In January 2025, Paul McNulty (USA-Czech Republic), celebrated for his meticulous craftsmanship and expertise in the building of historical fortepianos, arrived in Jerusalem to add the final adjustments to the newly-crafted instrument now making its home at the Eden-Tamir Music Center. The Graf fortepiano, handcrafted from walnut and modelled after instruments used by Beethoven, Schubert, and Chopin, bridges the past to the present, offering musicians and audiences an authentic glimpse into the soundscapes of classical music’s golden era. The addition of the McNulty Graf fortepiano not only enriches the Eden-Tamir Center's concert repertoire; it also underscores the center's commitment to preserving and promoting historical performance practice and to attracting musicians, scholars and audiences eager to experience the rich sounds of the fortepiano's heyday. This is the only Graf fortepiano in Israel.
Opening the event, Dr. Dror Semmel
expressed his appreciation to the Jack, Joseph and Morton Mandel Foundation for
its support in the purchase of the instrument. All three of the performing
artists spoke about the instruments they would be playing. Semmel spoke of the acoustic
properties of the fortepiano. The string players referred to historic bows. Hillel Zori played on a Baroque 'cello (Amit
Tiefenbrunn), whereas Nitai Zori was playing a period Classical violin. Both were playing
on gut strings.
The program comprised Franz Schubert's
Piano Trio in B flat major Op.99 and Piano Trio No.2 in E flat major Op.100. It
is possible that Schubert composed these two monumental piano trios close
together in late 1827, the year before his death, although it remains
unclear in what order they were written. Work on them seems to have taken place
simultaneously with that on "Die Winterreise", the trios providing a
lighter project to divert Schubert’s attention from the illness and melancholy
that was preoccupying him in the last months of his life.

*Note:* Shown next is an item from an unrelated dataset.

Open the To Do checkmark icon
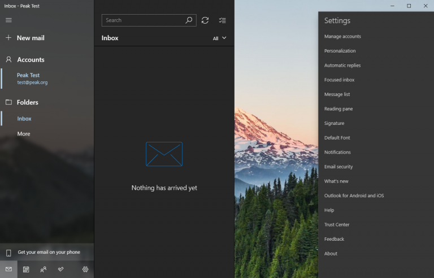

Opening with Op.99, the artists had the
audience at the edge of its seats, with playing that gave clean, articulate
expression to the work's sparkling, buoyant writing, to its lyrical sweep and
melodic inventiveness and to Schubert’s use of modulation and the changing of keys to vary the presentation, treatment and tone colour of his
themes. Following the bold, intense gestures of the opening Allegro moderato,
we were lured into the personal discourse and gorgeous songful theme expressed so
tenderly in the second movement (Andante un poco mosso), perhaps a graceful
façade for the doubts and the anguish of a Schubert no more than a few months
off death. Then, following the playful, good-natured Scherzo with its
coy Trio, the Viennese melodiousness of the Rondo reasserted the blitheness of
the first movement, with Schubert's distinctive tremolos in the piano, these adding an air of mystery and a wistful flutter of heart.
Robert Schumann considered Schubert's two
great trios a complementary pair - the B-flat, more lyrical; the E-flat, more
robust. Indeed, it was Schumann who hailed the E-flat trio as "an angry
meteor blazing forth and outshining everything in the musical atmosphere of the
time." The artists' inspired playing of the Allegro,
its opening unison motif bold, the second theme peaceful, emerged in a
myriad of meticulously shaped phrases, the Schubert-style keyboard arpeggios
fetchingly delicate, then to build up dramatically. Following the Andante con
moto, one of Schubert's most haunting melodies, cast over a quasi funeral-march
rhythm, its stormy outbursts punctuated by general calm and mysterious
gestures, the contrapuntally elegant, lightly-tripping Allegro takes flight.
The Allegro moderato (final) movement bears eloquent (indeed nostalgic) witness
to the cohesion and cyclic element of this panoramic work. And there it was - that striking, heart-stopping moment in the finale where Schubert brings back the funeral
music, the movement's conclusion then to twist into the major key. The artists played the full, original version of the 4th movement.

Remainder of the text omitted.